_RECORD LIST_
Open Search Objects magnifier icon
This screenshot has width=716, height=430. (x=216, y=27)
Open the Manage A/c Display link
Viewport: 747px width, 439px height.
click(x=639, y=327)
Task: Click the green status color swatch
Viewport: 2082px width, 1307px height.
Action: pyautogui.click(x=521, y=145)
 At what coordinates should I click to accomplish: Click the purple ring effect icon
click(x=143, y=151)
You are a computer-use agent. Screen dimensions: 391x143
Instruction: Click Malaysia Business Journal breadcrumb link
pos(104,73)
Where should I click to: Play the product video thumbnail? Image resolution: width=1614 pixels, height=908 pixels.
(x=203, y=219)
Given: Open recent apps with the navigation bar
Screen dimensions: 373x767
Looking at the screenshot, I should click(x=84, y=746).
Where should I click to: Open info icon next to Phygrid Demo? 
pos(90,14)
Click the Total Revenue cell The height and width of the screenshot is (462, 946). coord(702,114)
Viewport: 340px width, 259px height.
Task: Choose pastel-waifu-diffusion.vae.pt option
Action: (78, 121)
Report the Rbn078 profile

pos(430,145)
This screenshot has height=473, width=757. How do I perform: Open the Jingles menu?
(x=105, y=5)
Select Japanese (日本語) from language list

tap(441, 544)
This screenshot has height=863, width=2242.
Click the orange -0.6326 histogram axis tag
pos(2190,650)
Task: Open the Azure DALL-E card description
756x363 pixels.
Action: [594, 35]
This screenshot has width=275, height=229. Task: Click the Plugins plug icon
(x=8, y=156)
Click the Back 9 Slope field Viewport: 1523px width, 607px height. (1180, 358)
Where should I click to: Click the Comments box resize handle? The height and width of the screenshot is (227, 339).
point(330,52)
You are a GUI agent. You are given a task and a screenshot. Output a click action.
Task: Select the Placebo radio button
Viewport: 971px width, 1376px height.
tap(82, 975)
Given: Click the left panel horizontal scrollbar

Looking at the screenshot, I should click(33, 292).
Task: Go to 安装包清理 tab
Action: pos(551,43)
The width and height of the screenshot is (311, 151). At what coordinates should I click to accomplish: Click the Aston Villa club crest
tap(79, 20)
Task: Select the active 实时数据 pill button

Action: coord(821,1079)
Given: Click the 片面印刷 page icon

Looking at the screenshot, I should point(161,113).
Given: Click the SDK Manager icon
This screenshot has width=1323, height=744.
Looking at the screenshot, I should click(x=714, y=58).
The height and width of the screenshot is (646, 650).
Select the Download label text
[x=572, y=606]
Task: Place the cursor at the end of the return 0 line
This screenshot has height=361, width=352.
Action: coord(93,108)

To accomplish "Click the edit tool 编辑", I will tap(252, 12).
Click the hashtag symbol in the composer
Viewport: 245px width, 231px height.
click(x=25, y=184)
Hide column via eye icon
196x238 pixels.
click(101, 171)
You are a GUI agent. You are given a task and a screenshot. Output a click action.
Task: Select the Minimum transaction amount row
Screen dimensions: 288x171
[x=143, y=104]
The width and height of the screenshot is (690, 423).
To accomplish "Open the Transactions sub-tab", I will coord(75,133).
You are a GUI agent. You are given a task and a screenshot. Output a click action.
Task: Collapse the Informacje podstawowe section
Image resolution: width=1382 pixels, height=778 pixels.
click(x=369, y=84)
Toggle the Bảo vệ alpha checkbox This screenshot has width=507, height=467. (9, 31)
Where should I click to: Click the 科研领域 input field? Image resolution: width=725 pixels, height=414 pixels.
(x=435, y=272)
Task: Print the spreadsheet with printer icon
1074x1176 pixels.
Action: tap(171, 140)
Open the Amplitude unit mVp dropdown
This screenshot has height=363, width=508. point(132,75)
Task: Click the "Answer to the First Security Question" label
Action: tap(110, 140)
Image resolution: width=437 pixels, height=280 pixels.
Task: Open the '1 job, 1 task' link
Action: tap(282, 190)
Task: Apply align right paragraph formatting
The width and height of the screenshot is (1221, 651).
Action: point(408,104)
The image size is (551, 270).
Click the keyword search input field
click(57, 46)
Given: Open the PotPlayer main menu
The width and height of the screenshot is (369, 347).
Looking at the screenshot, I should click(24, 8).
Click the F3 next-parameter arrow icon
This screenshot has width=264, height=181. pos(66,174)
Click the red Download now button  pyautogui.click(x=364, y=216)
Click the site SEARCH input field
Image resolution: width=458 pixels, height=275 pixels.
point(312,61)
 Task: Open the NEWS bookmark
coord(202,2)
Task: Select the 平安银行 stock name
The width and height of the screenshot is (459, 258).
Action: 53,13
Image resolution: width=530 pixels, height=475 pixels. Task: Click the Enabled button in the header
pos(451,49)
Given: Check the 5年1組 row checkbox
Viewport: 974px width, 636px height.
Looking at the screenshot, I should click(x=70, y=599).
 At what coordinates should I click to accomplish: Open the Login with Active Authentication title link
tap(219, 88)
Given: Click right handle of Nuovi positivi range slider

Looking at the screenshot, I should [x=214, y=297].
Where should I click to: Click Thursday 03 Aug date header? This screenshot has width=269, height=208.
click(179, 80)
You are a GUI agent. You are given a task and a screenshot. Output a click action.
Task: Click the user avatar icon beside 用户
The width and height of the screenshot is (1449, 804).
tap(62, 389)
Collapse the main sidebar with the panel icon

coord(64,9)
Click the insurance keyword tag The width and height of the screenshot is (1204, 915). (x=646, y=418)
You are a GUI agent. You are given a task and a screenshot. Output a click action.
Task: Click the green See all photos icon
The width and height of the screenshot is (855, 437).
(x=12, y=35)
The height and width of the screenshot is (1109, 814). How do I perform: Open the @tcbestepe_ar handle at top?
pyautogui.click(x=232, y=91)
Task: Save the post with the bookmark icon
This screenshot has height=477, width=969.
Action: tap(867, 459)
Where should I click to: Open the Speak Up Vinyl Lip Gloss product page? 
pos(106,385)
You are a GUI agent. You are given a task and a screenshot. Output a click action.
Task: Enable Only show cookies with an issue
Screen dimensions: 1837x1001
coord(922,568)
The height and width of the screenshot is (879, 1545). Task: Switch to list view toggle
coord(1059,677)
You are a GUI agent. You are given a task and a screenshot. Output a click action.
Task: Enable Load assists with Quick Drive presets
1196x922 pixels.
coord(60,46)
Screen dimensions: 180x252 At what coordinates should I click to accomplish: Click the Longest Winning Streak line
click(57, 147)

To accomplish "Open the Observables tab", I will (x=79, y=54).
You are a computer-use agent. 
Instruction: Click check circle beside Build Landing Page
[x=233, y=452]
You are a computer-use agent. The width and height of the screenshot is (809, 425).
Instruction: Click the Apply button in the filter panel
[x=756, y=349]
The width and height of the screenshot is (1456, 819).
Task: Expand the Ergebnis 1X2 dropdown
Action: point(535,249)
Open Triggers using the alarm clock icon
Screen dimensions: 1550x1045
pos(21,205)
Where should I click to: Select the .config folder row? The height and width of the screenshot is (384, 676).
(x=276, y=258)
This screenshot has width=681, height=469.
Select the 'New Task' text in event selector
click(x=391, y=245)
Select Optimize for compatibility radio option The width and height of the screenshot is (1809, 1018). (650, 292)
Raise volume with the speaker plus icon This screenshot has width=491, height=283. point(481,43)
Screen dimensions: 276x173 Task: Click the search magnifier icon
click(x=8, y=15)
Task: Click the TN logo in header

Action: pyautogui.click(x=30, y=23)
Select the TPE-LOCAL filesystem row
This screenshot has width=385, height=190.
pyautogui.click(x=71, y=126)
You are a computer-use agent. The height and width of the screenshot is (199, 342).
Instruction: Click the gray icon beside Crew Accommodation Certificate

_TASK DESCRIPTION_
Rewrite the entries above with every "magnifier" changed to "magnifying glass", leaving everything else the same.

_RESPONSE TO THE EXERCISE_
Open Search Objects magnifying glass icon
This screenshot has width=716, height=430. (x=216, y=27)
Open the Manage A/c Display link
Viewport: 747px width, 439px height.
click(x=639, y=327)
Task: Click the green status color swatch
Viewport: 2082px width, 1307px height.
Action: pyautogui.click(x=521, y=145)
 At what coordinates should I click to accomplish: Click the purple ring effect icon
click(x=143, y=151)
You are a computer-use agent. Screen dimensions: 391x143
Instruction: Click Malaysia Business Journal breadcrumb link
pos(104,73)
Where should I click to: Play the product video thumbnail? Image resolution: width=1614 pixels, height=908 pixels.
(x=203, y=219)
Given: Open recent apps with the navigation bar
Screen dimensions: 373x767
Looking at the screenshot, I should click(x=84, y=746).
Where should I click to: Open info icon next to Phygrid Demo? 
pos(90,14)
Click the Total Revenue cell The height and width of the screenshot is (462, 946). coord(702,114)
Viewport: 340px width, 259px height.
Task: Choose pastel-waifu-diffusion.vae.pt option
Action: (78, 121)
Report the Rbn078 profile

pos(430,145)
This screenshot has height=473, width=757. How do I perform: Open the Jingles menu?
(x=105, y=5)
Select Japanese (日本語) from language list

tap(441, 544)
This screenshot has height=863, width=2242.
Click the orange -0.6326 histogram axis tag
pos(2190,650)
Task: Open the Azure DALL-E card description
756x363 pixels.
Action: [594, 35]
This screenshot has width=275, height=229. Task: Click the Plugins plug icon
(x=8, y=156)
Click the Back 9 Slope field Viewport: 1523px width, 607px height. (1180, 358)
Where should I click to: Click the Comments box resize handle? The height and width of the screenshot is (227, 339).
point(330,52)
You are a GUI agent. You are given a task and a screenshot. Output a click action.
Task: Select the Placebo radio button
Viewport: 971px width, 1376px height.
tap(82, 975)
Given: Click the left panel horizontal scrollbar

Looking at the screenshot, I should click(33, 292).
Task: Go to 安装包清理 tab
Action: pos(551,43)
The width and height of the screenshot is (311, 151). At what coordinates should I click to accomplish: Click the Aston Villa club crest
tap(79, 20)
Task: Select the active 实时数据 pill button

Action: coord(821,1079)
Given: Click the 片面印刷 page icon

Looking at the screenshot, I should point(161,113).
Given: Click the SDK Manager icon
This screenshot has width=1323, height=744.
Looking at the screenshot, I should click(x=714, y=58).
The height and width of the screenshot is (646, 650).
Select the Download label text
[x=572, y=606]
Task: Place the cursor at the end of the return 0 line
This screenshot has height=361, width=352.
Action: coord(93,108)

To accomplish "Click the edit tool 编辑", I will tap(252, 12).
Click the hashtag symbol in the composer
Viewport: 245px width, 231px height.
click(x=25, y=184)
Hide column via eye icon
196x238 pixels.
click(101, 171)
You are a GUI agent. You are given a task and a screenshot. Output a click action.
Task: Select the Minimum transaction amount row
Screen dimensions: 288x171
[x=143, y=104]
The width and height of the screenshot is (690, 423).
To accomplish "Open the Transactions sub-tab", I will coord(75,133).
You are a GUI agent. You are given a task and a screenshot. Output a click action.
Task: Collapse the Informacje podstawowe section
Image resolution: width=1382 pixels, height=778 pixels.
click(x=369, y=84)
Toggle the Bảo vệ alpha checkbox This screenshot has width=507, height=467. (9, 31)
Where should I click to: Click the 科研领域 input field? Image resolution: width=725 pixels, height=414 pixels.
(x=435, y=272)
Task: Print the spreadsheet with printer icon
1074x1176 pixels.
Action: tap(171, 140)
Open the Amplitude unit mVp dropdown
This screenshot has height=363, width=508. point(132,75)
Task: Click the "Answer to the First Security Question" label
Action: tap(110, 140)
Image resolution: width=437 pixels, height=280 pixels.
Task: Open the '1 job, 1 task' link
Action: tap(282, 190)
Task: Apply align right paragraph formatting
The width and height of the screenshot is (1221, 651).
Action: point(408,104)
The image size is (551, 270).
Click the keyword search input field
click(57, 46)
Given: Open the PotPlayer main menu
The width and height of the screenshot is (369, 347).
Looking at the screenshot, I should click(24, 8).
Click the F3 next-parameter arrow icon
This screenshot has width=264, height=181. pos(66,174)
Click the red Download now button  pyautogui.click(x=364, y=216)
Click the site SEARCH input field
Image resolution: width=458 pixels, height=275 pixels.
point(312,61)
 Task: Open the NEWS bookmark
coord(202,2)
Task: Select the 平安银行 stock name
The width and height of the screenshot is (459, 258).
Action: 53,13
Image resolution: width=530 pixels, height=475 pixels. Task: Click the Enabled button in the header
pos(451,49)
Given: Check the 5年1組 row checkbox
Viewport: 974px width, 636px height.
Looking at the screenshot, I should click(x=70, y=599).
 At what coordinates should I click to accomplish: Open the Login with Active Authentication title link
tap(219, 88)
Given: Click right handle of Nuovi positivi range slider

Looking at the screenshot, I should [x=214, y=297].
Where should I click to: Click Thursday 03 Aug date header? This screenshot has width=269, height=208.
click(179, 80)
You are a GUI agent. You are given a task and a screenshot. Output a click action.
Task: Click the user avatar icon beside 用户
The width and height of the screenshot is (1449, 804).
tap(62, 389)
Collapse the main sidebar with the panel icon

coord(64,9)
Click the insurance keyword tag The width and height of the screenshot is (1204, 915). (x=646, y=418)
You are a GUI agent. You are given a task and a screenshot. Output a click action.
Task: Click the green See all photos icon
The width and height of the screenshot is (855, 437).
(x=12, y=35)
The height and width of the screenshot is (1109, 814). How do I perform: Open the @tcbestepe_ar handle at top?
pyautogui.click(x=232, y=91)
Task: Save the post with the bookmark icon
This screenshot has height=477, width=969.
Action: tap(867, 459)
Where should I click to: Open the Speak Up Vinyl Lip Gloss product page? 
pos(106,385)
You are a GUI agent. You are given a task and a screenshot. Output a click action.
Task: Enable Only show cookies with an issue
Screen dimensions: 1837x1001
coord(922,568)
The height and width of the screenshot is (879, 1545). Task: Switch to list view toggle
coord(1059,677)
You are a GUI agent. You are given a task and a screenshot. Output a click action.
Task: Enable Load assists with Quick Drive presets
1196x922 pixels.
coord(60,46)
Screen dimensions: 180x252 At what coordinates should I click to accomplish: Click the Longest Winning Streak line
click(57, 147)

To accomplish "Open the Observables tab", I will (x=79, y=54).
You are a computer-use agent. 
Instruction: Click check circle beside Build Landing Page
[x=233, y=452]
You are a computer-use agent. The width and height of the screenshot is (809, 425).
Instruction: Click the Apply button in the filter panel
[x=756, y=349]
The width and height of the screenshot is (1456, 819).
Task: Expand the Ergebnis 1X2 dropdown
Action: point(535,249)
Open Triggers using the alarm clock icon
Screen dimensions: 1550x1045
pos(21,205)
Where should I click to: Select the .config folder row? The height and width of the screenshot is (384, 676).
(x=276, y=258)
This screenshot has width=681, height=469.
Select the 'New Task' text in event selector
click(x=391, y=245)
Select Optimize for compatibility radio option The width and height of the screenshot is (1809, 1018). (650, 292)
Raise volume with the speaker plus icon This screenshot has width=491, height=283. point(481,43)
Screen dimensions: 276x173 Task: Click the search magnifying glass icon
click(x=8, y=15)
Task: Click the TN logo in header

Action: pyautogui.click(x=30, y=23)
Select the TPE-LOCAL filesystem row
This screenshot has width=385, height=190.
pyautogui.click(x=71, y=126)
You are a computer-use agent. The height and width of the screenshot is (199, 342).
Instruction: Click the gray icon beside Crew Accommodation Certificate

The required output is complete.